Monday’s aggressive use of a helicopter to intimidate protesters drew the ire of pipeline opponents, who also drew parallels between President Biden and President Trump. The federal government under both presidents, as Monday’s actions illustrated, responded to calls for justice with a show of force.
The Northern Lights Task Force, a coalition of state and local law enforcement agencies set up to surveil and respond to Line 3 pipeline protesters, issued a statement downplaying the helicopter incident, stating that the CBP action was intended to broadcast a message to people on the ground, not intended to kick up dust and “cause discomfort.”
As the day wore on, temperatures climbed above 90 degrees but water protectors remained upbeat. By late afternoon, however, police began making arrests. In some cases, they needed to cut chains and locks to remove water protectors from heavy machinery.
Nearly 200 people were arrested, according to the Anishinaabe-led environmental group, Honor the Earth.
The arrests come after efforts by both the state and Enbridge to crack down on pipeline protests. Over the past several years, including as recently as February, members of Minnesota’s state legislature have introduced multiple bills to impose harsh penalties on protesters, part of a sweeping campaign by corporations and oil companies around the country to surveil and crack down on opposition to energy projects.
And Enbridge has gone to great lengths to push the pipeline forward. The company has paid hundreds of thousands of dollars for equipment and wages to an array of Minnesota law enforcement agencies to police the water protectors. It has heavily lobbied the Minnesota legislature and the public utilities commission.
As DeSmog previously reported, the company helped set up a front group that blanketed the state with op-eds, TV ads, and a social media campaign aimed at creating what appeared to be grassroots support for the pipeline, while the company tried to obscure its role in the PR campaign.
Enbridge did not respond to a request for comment.

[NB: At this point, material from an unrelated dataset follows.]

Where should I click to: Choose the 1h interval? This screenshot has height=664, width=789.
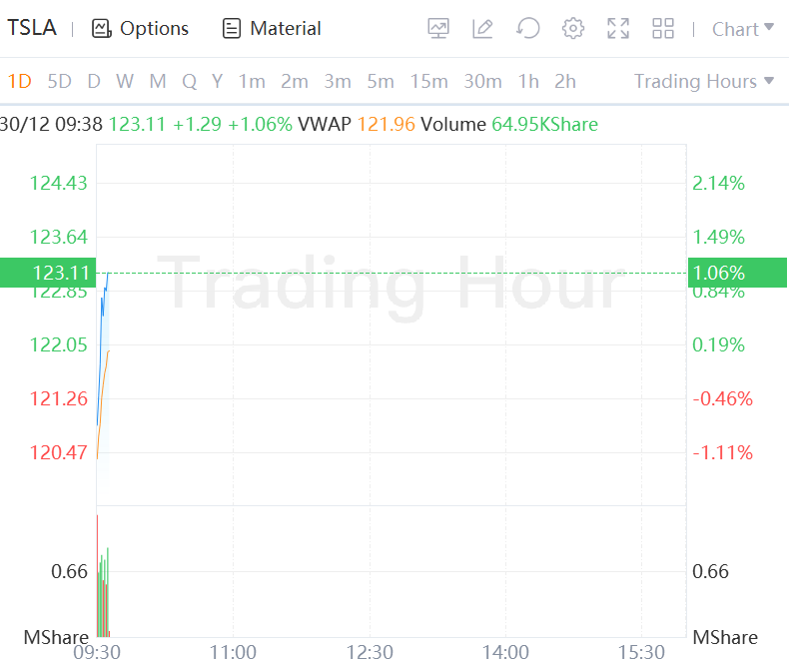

In addition to opposition on the ground, Enbridge is facing legal obstacles that could interrupt construction. Indigenous and environmental groups sued last year to overturn a state permit granted by the administration of Governor Tim Walz (D). A separate pending case targets a water and wetlands permit granted by the U.S. Army Corps of Engineers, which is the same one that activists want Biden to rescind.
But the most immediate is a case before the Minnesota Court of Appeals, which is expected to issue a decision in June on a permit granted by the Minnesota Public Utilities Commission. The case hinges on whether the oil is “needed,” and critics argue the approval for the pipeline was based on faulty oil demand projections. Conceivably, the court could halt construction in a few weeks’ time.
Even after the mass arrests on Monday, the Anishinaabe and their allies camped out at the site and plan to continue their direct action.
“Our ancestors made agreements to take care of this water and land forever together, and now is our time to do that,” said Winona LaDuke of Honor The Earth, one of the organizers of the campaign.